Startled, I held up the sword, ready to strike it down before it could disappear, but I was too late when I came down on the swing. The sword met nothing but air as the last of the Umbrath disappeared.

Alone in the library, breathing heavily, I looked out the window and into the now dark sky.

Where did it go?

***

I was paying only half attention, lost in thought, as I raced through the halls of the school. Mother would be absolutely pissed at my tardiness for dinner, but I hoped she’d understand. Though, she’ll probably be pissed again when she found out the Umbrath got away. How could I let it get away? Reckless. Stupid.

I nearly ran into the wall as my mind replayed the memory of trapping the Umbrath; how it got away.
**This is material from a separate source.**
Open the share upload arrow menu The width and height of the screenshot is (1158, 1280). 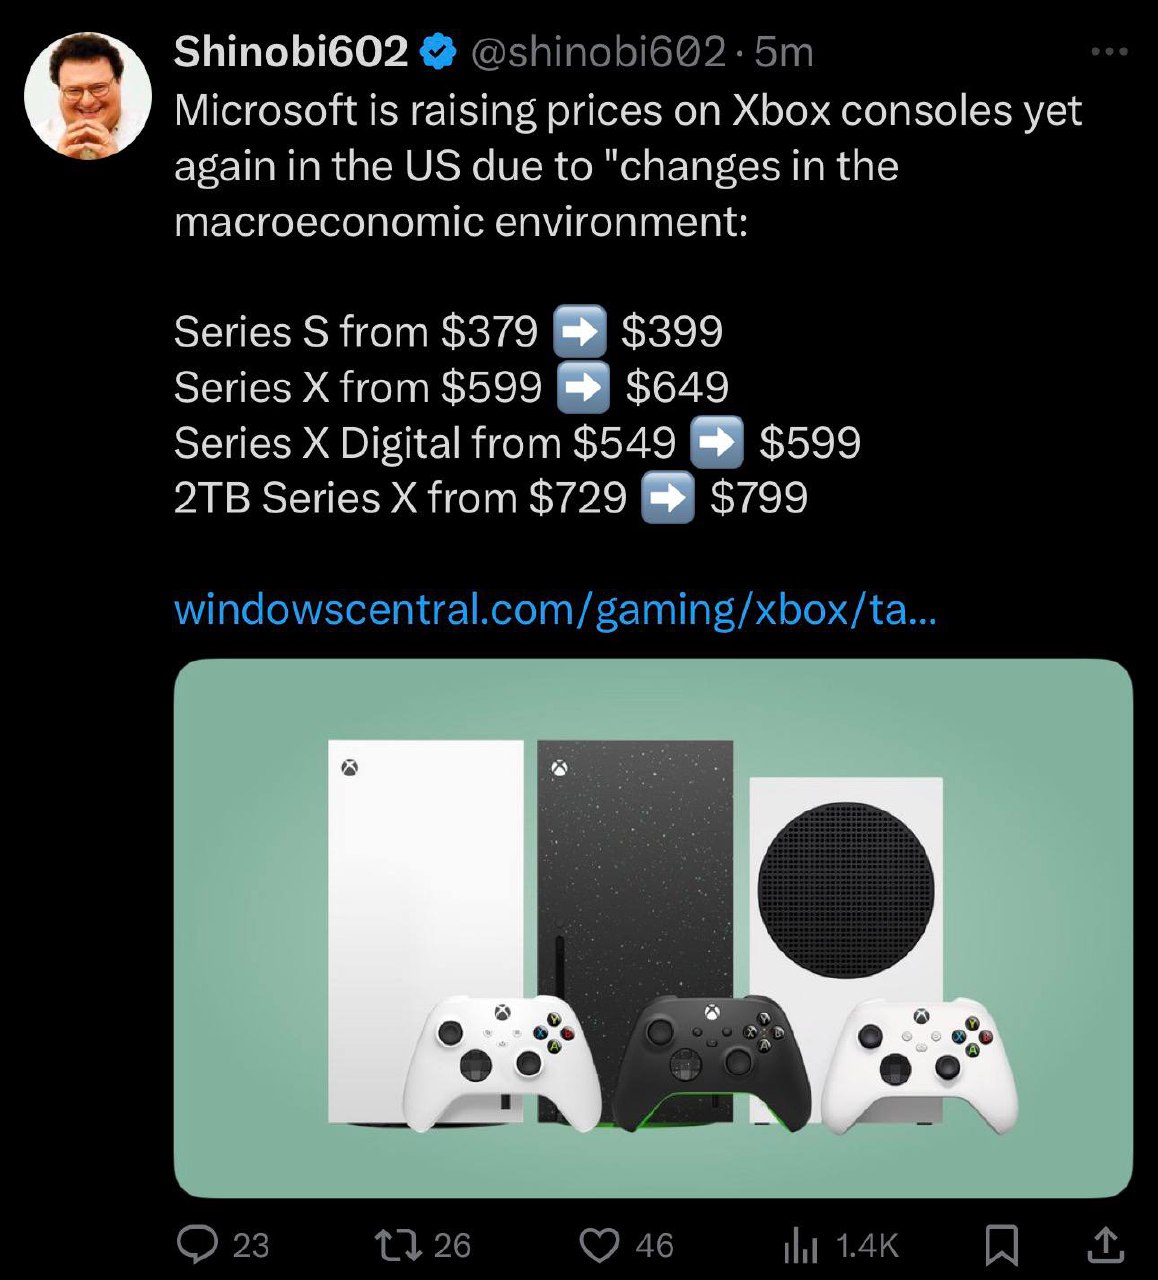1104,1245
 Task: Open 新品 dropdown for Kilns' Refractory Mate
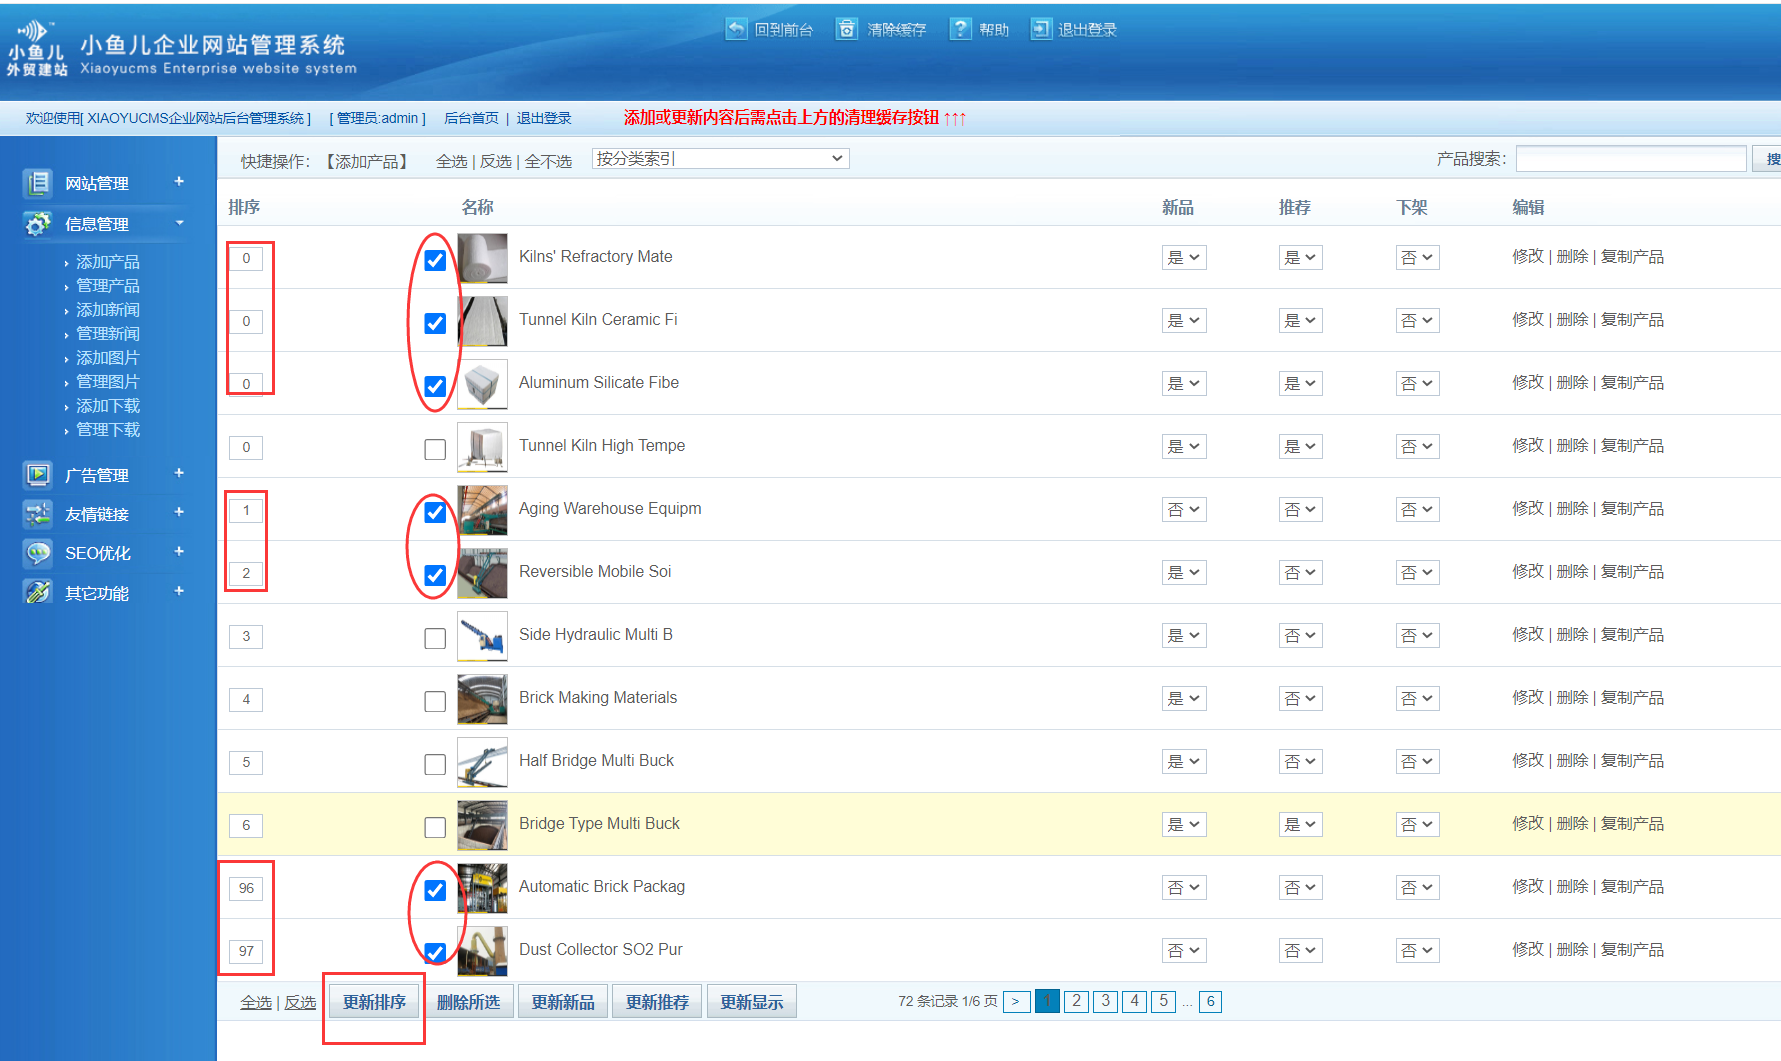click(1183, 258)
Why had it even been there in the first place? Umbrath’s were only useful to harness the dream essence of living things, which wasn’t used for anything good. Not to mention, it’s not like they naturally existed in the living world.

No, the only reason an Umbrath would be here was because of dark magic.

What would mother say? Would she blame me for letting it get away? I panicked as I slowed to a stop in front of her door. I could see a sliver of warm light from under her door and her soft mutters echoed into the hallway, only a whisper. It didn’t matter what I felt though, she needed to know. She was the High Witch and would need to deal with the witch behind this.

I took a deep breath before knocking on the door. “Mother?” I called softly, putting my ear to the old dark wood. I heard her grunt a “come-in”.

I paused, before taking a deep breath. Dark magic. This was crazy. Would she even believe me? No one had used dark magic since she’d put a stop to it over two hundred years ago. I shook my head. She’d have to believe me; there was no other explanation. I reached a shaky hand toward the doorknob.

Everything was about to change, and I didn’t even know the half of it.